Alex Van Halen, the legendary co-founder and drummer of Van Halen, has announced an official chronicle of the band created in partnership with Genesis Publications. The new book, which has a working title of “Van Halen,” will open the Van Halen family archive for the first time, offering an unprecedented, personally guided tour of the band’s iconic early career.
Curated, written, and signed by Alex Van Halen himself, the authorized publication will focus on the band’s meteoric rise from 1978 to 1984. The book will chart the journey of Alex and Eddie Van Halen from their childhood to global superstardom, featuring a dynamic blend of rare and never-before-seen images, personal correspondence, tour memorabilia, album artwork, press materials, and photographs of musical equipment from Alex‘s private collection.
This new archive-focused book will be published as a signed, limited-edition boxed set and follows Alex‘s deeply personal 2024 memoir, “Brothers.” In an interview last November on “Talk Is Jericho” with Fozzy frontman Chris Jericho, Alex Van Halen explained that his memoir was a necessary part of processing his grief, as COVID-19 restrictions had prevented him from having a proper goodbye with Eddie.
“Ed and I were tight… But when he was near the end of his life, because of COVID it was very difficult to visit him… There was always either a glass barrier or a plastic something surrounding [him],” Alex shared. “We really had no closure, in that sense… This is my way of saying goodbye to him… It’s hard to describe what it’s like to not have someone in your life that has been there for 65 years.”
While the new Genesis book will unlock the visual and paper archives, Alex also confirmed in that same 2024 interview that the legendary Van Halen music “vault” is extensive, though he reiterated that any potential release must meet an incredibly high standard.

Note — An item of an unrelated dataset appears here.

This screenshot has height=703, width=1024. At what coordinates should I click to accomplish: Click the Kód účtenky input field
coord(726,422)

“We’re gonna go through the, quote-unquote, vault and go through some of the musical ideas that were there,” Alex explained. “On the one end of the spectrum is the fact that little licks don’t make a song. On the other end of the spectrum, some of those licks are so unbelievably powerful, it’s too bad that they ended up in the back of the vault, rather than being records.”

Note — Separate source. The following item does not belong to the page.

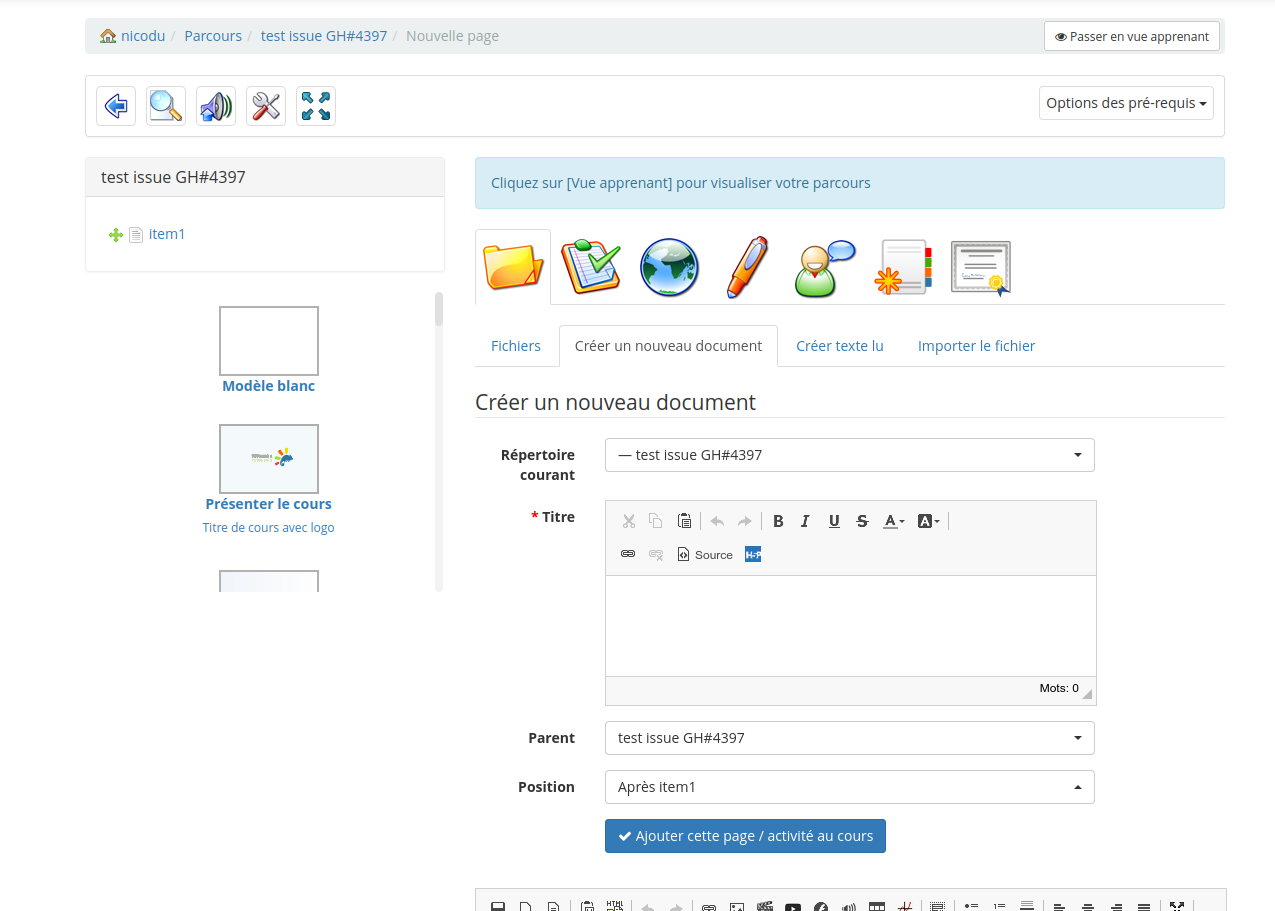Select the audio speaker icon in the toolbar

pyautogui.click(x=215, y=105)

He stressed that the process would be respectful and deliberate, true to the band’s legacy.
“Now that Ed‘s gone, none of those things are really valid because all I have, and Wolf [Eddie‘s son and Van Halen bassist] has, is all the recordings in the vault. And they will stay there until we figure out how and why and what to do with them,” Alex stated. “And again, you have to remember, it has to be on the level of where Ed and I, where we used to play. We’re not just gonna shovel it in.”
When Jericho noted that it sounded like more than just a few demos, Alex confirmed the sheer volume of material, giving fans hope for the future.
“Oh, yeah. Probably three or four records, if not more. I’m serious. There was some good stuff, some good stuff in there.”